Heart failure risk among patients with rheumatoid arthritis starting a TNF antagonist
- Daniel H Solomon1,
- Jeremy A Rassen1,
- Bindee Kuriya2,
- Lang Chen3,
- Leslie R Harrold4,
- David J Graham5,
- James D Lewis6,
- Joyce Lii1,
- Liyan Liu7,
- Marie R Griffin8,
- J R Curtis3
- 1Division of Pharmacoepidemiology, Brigham and Women's Hospital, Boston, Massachusetts, USA
- 2Department of Medicine, University of Toronto, Toronto, Ontario, Canada
- 3Department of Biostatistics, University of Alabama at Birmingham, Birmingham, Alabama, USA
- 4Department of Medicine, University of Massachusetts, Worcester, Massachusetts, USA
- 5Office of Drug Safety, Food and Drug Administration, Baltimore, Maryland, USA
- 6Department of Medicine, University of Pennsylvania, Philadelphia, Philadelphia, USA
- 7Division of Research, Kaiser Permanente, Oakland, California, USA
- 8Department of Preventive Medicine, Vanderbilt University and Veterans Affairs Tennessee Valley Health Care System, Memphis, Tennessee, USA
- Correspondence to Dr Daniel H Solomon, Division of Rheumatology, Division of Pharamacoepidemiology, Brigham and Women's Hospital, 75 Francis Street, Boston, MA 02115; USA;
- Accepted 21 October 2012
- Published Online First 15 November 2012
Background While heart failure (HF) is associated with elevations in tumor necrosis factor (TNF)α, several trials of TNF antagonists showed no benefit and possibly worsening of disease in those with known severe HF. We studied the risk of new or recurrent HF among a group of patients receiving these agents to treat rheumatoid arthritis (RA).
Methods We used data from four different US healthcare programmes.
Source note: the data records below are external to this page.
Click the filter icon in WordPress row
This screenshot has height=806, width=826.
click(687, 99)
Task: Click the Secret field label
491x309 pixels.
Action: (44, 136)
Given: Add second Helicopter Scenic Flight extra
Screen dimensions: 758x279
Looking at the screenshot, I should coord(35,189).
Subjects with RA receiving methotrexate were eligible to enter the study cohort if they added or switched to a TNF antagonist or another non-biological disease modifying antirheumatic drug (nbDMARD). These groups were compared in Cox regression models stratified by propensity score decile and adjusted for oral glucocorticoid dosage, prior HF hospitalisations, and the use of loop diuretics.
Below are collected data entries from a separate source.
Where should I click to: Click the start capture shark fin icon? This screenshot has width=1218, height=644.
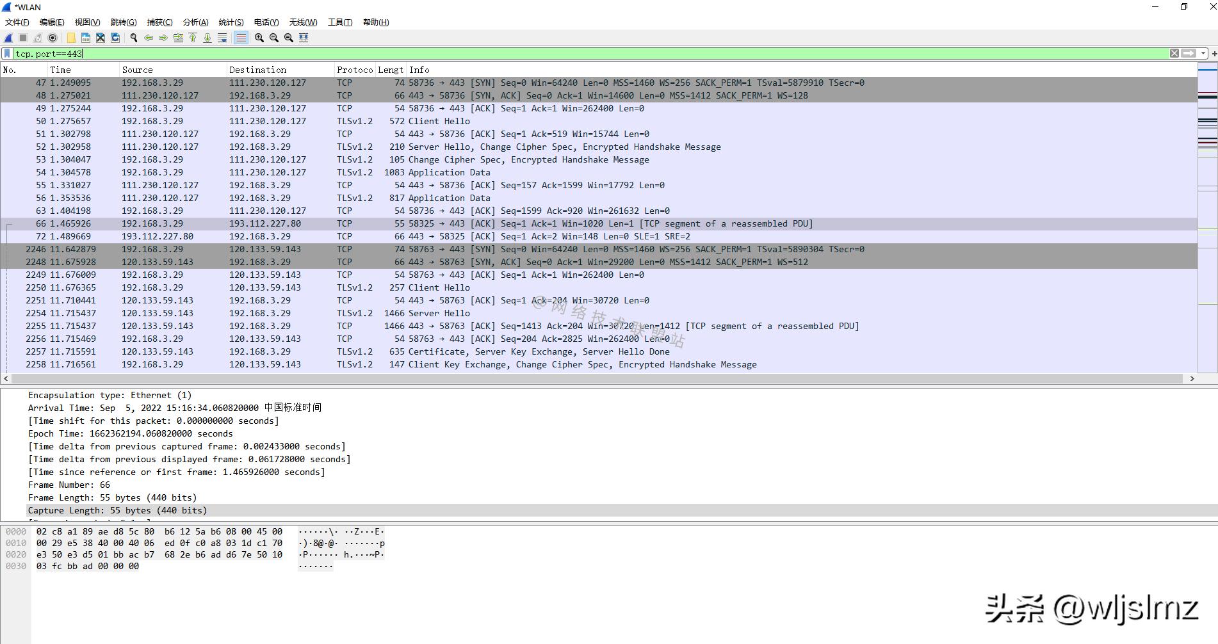click(x=8, y=38)
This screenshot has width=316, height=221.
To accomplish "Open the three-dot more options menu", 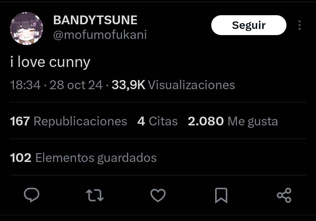I will coord(300,25).
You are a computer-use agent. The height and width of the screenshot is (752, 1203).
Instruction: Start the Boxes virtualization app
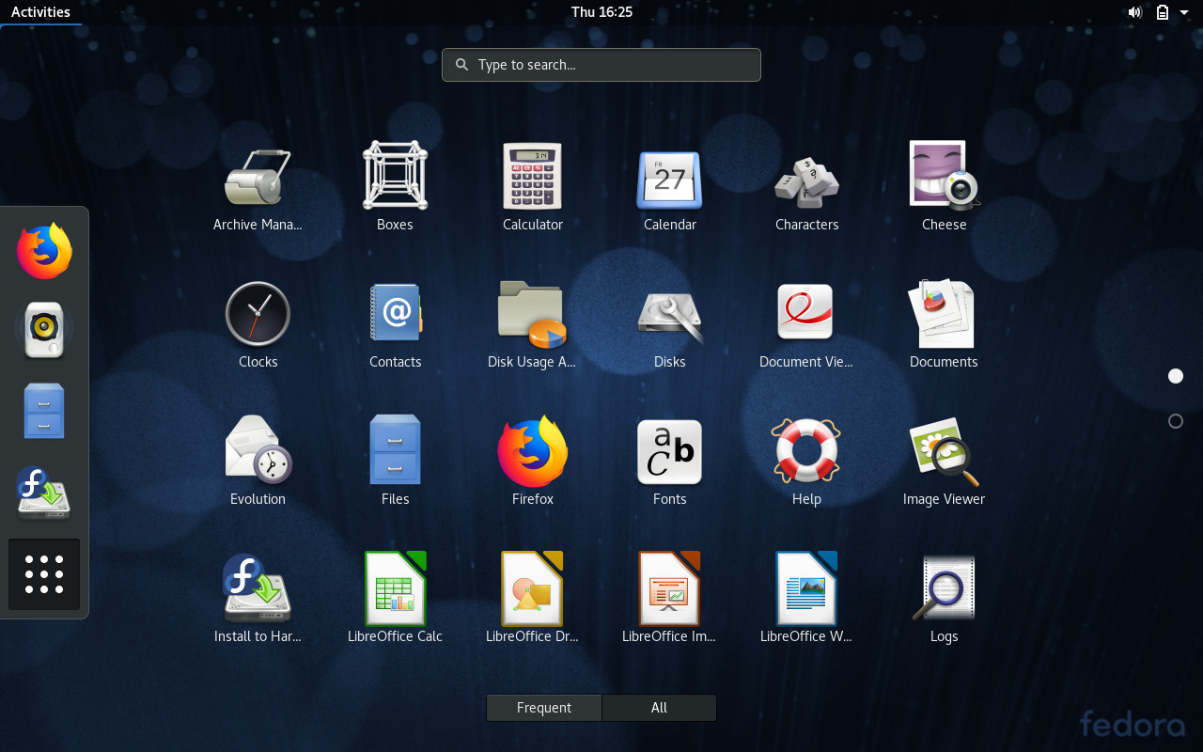pyautogui.click(x=395, y=177)
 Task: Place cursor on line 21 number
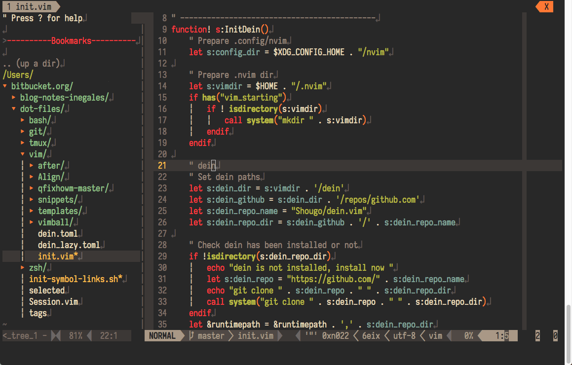[162, 166]
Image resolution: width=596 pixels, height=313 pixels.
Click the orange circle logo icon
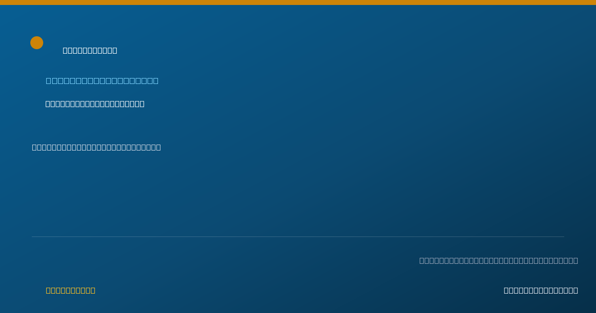click(x=37, y=43)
Results We compared 8656 new users of a nbDMARD with 11 587 new users of a TNF antagonist with similar baseline covariates. The HR for the TNF antagonists compared with nbDMARD was 0.85 (95% CI 0.63 to 1.14). The HR was also not elevated in subjects with a history of HF. But, it was elevated prior to 2002 (HR 2.17, 95% CI 0.45 to 10.50, test for interaction p=0.036). Oral glucocorticoids were associated with a dose-related gradient of HF risk: compared with no use, 1≤5 mg HR 1.30 (95% CI 0.91 to 1.85), ≥5 mg HR 1.54 (95% CI 1.09 to 2.19).
Conclusions TNF antagonists were not associated with a risk of HF hospital admissions compared with nbDMARDs in this RA population.